Task brief -
Exclude the pictures, then quote exactly the lines from the one holding "Viewport: 1200px width, 863px" through the last line of the records.

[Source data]
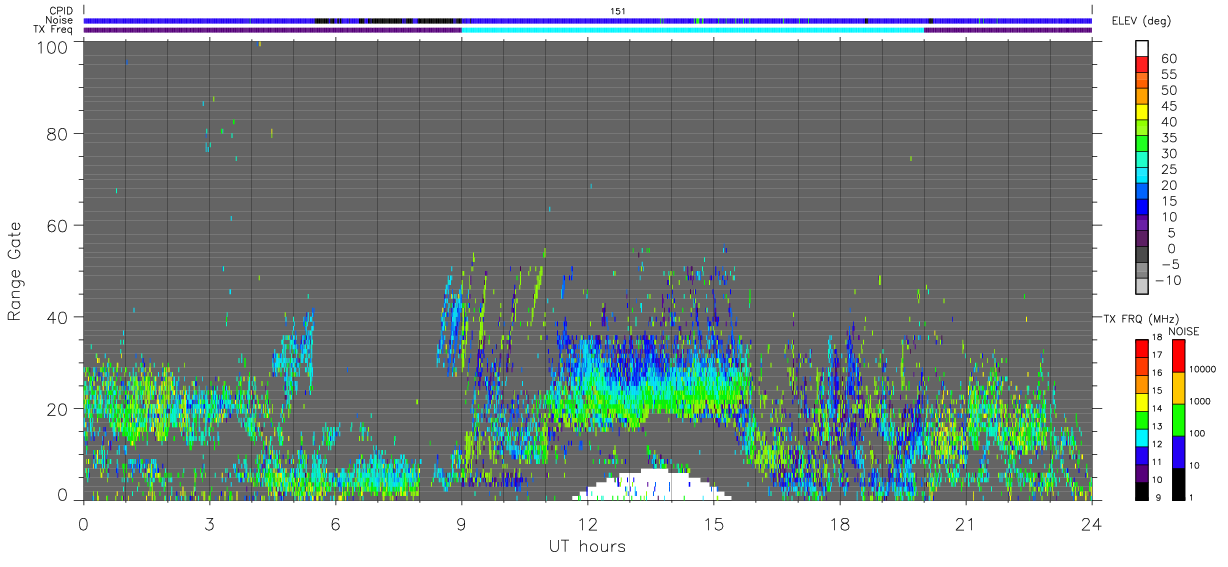Click the black section of the Noise strip
This screenshot has width=1228, height=567.
click(x=388, y=20)
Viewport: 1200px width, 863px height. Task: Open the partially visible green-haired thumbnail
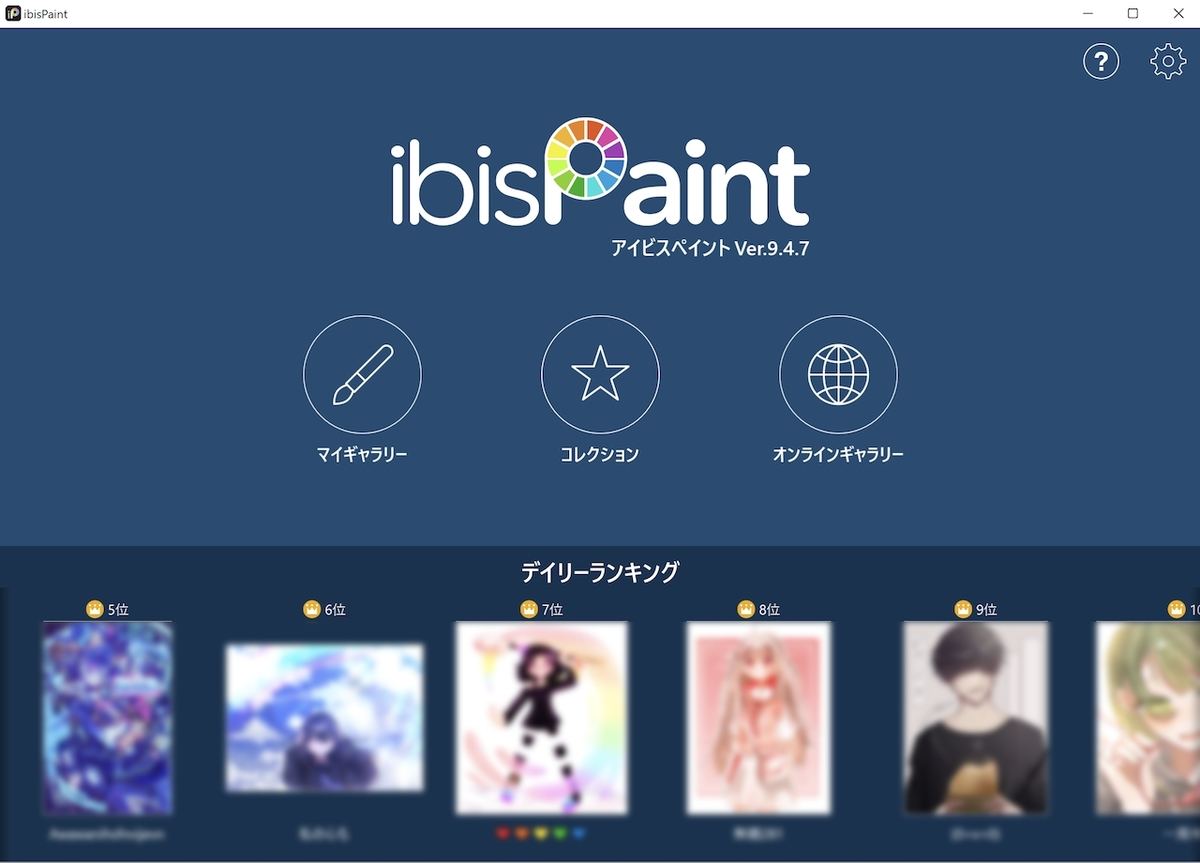click(1148, 718)
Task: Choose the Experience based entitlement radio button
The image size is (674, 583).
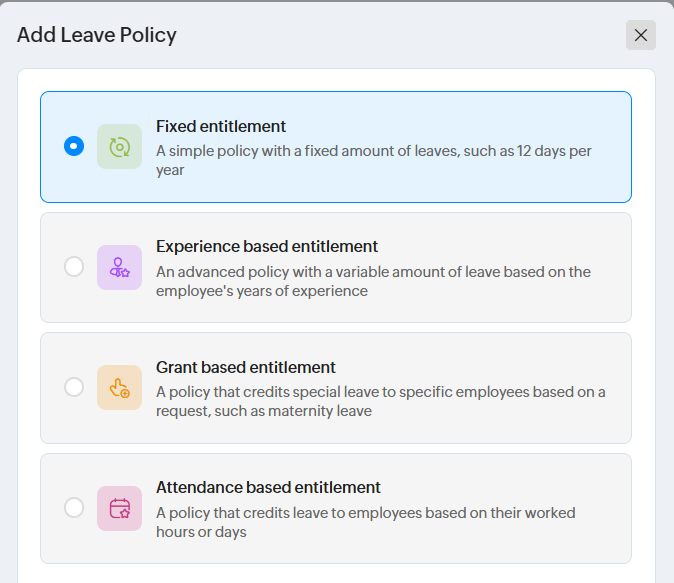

Result for this task -
Viewport: 1200px width, 863px height. Task: Open the partially visible green-haired thumbnail
click(1148, 718)
Task: Choose the Experience based entitlement radio button
The image size is (674, 583).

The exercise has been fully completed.